* _Your task_
Can you convert everything from the line containing "Locate an element on the screen. Image" down through the end of the records into a JSON list of strings, one string per line, with blank lines skipped and the pictures left out?

* _Extracted material_
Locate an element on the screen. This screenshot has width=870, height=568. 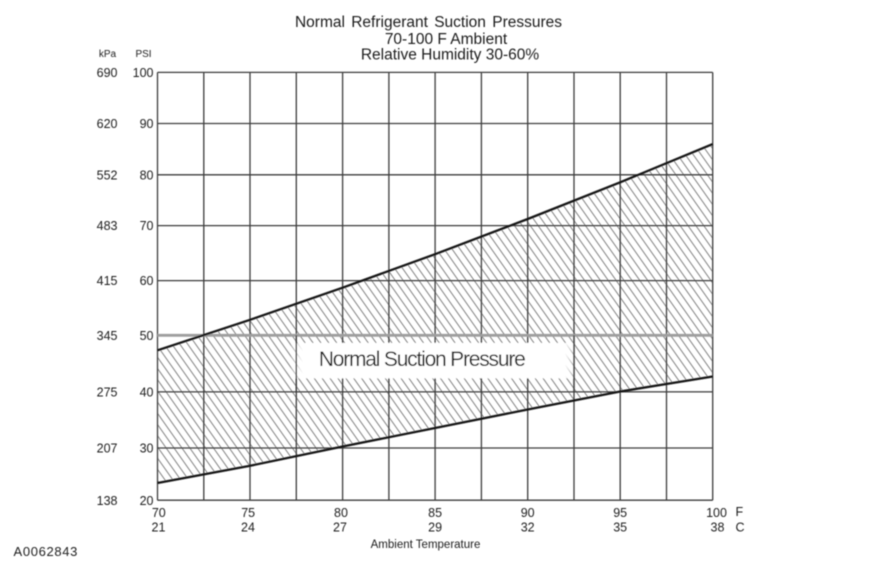
svg-text: F is located at coordinates (740, 512).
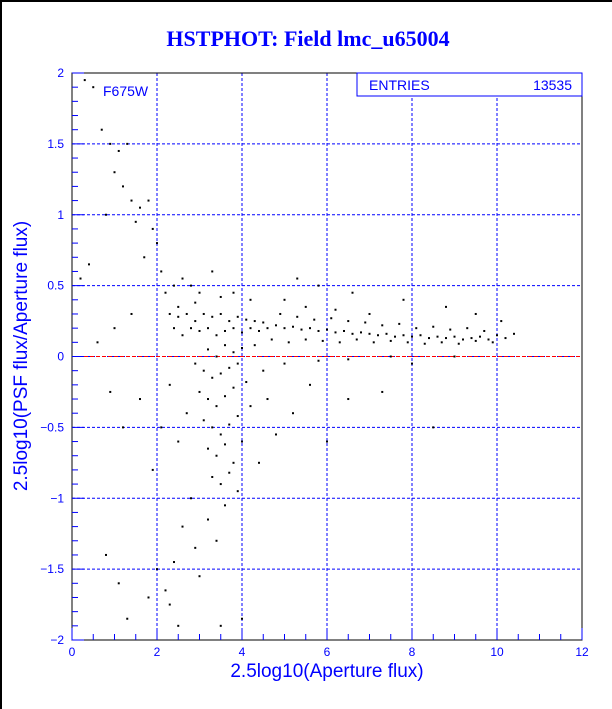  I want to click on y-tick-label: −0.5, so click(52, 427).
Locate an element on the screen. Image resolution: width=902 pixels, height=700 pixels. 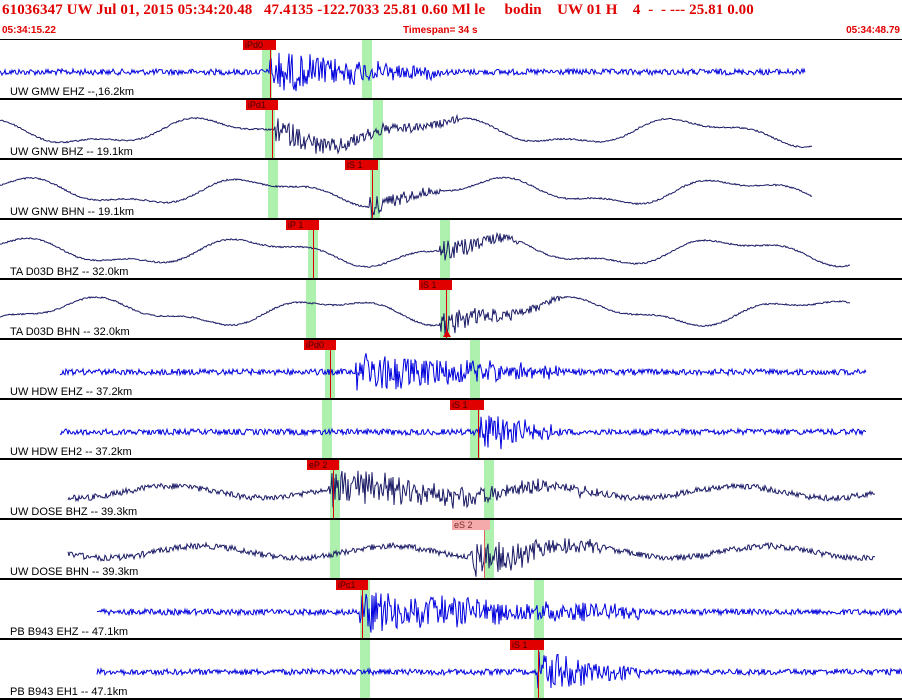
pick-label: eS 2 is located at coordinates (471, 525).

* _Response to this task_
[
  "Locate an element on the screen. Image resolution: width=902 pixels, height=700 pixels. ",
  "pick-label: eS 2 is located at coordinates (471, 525)."
]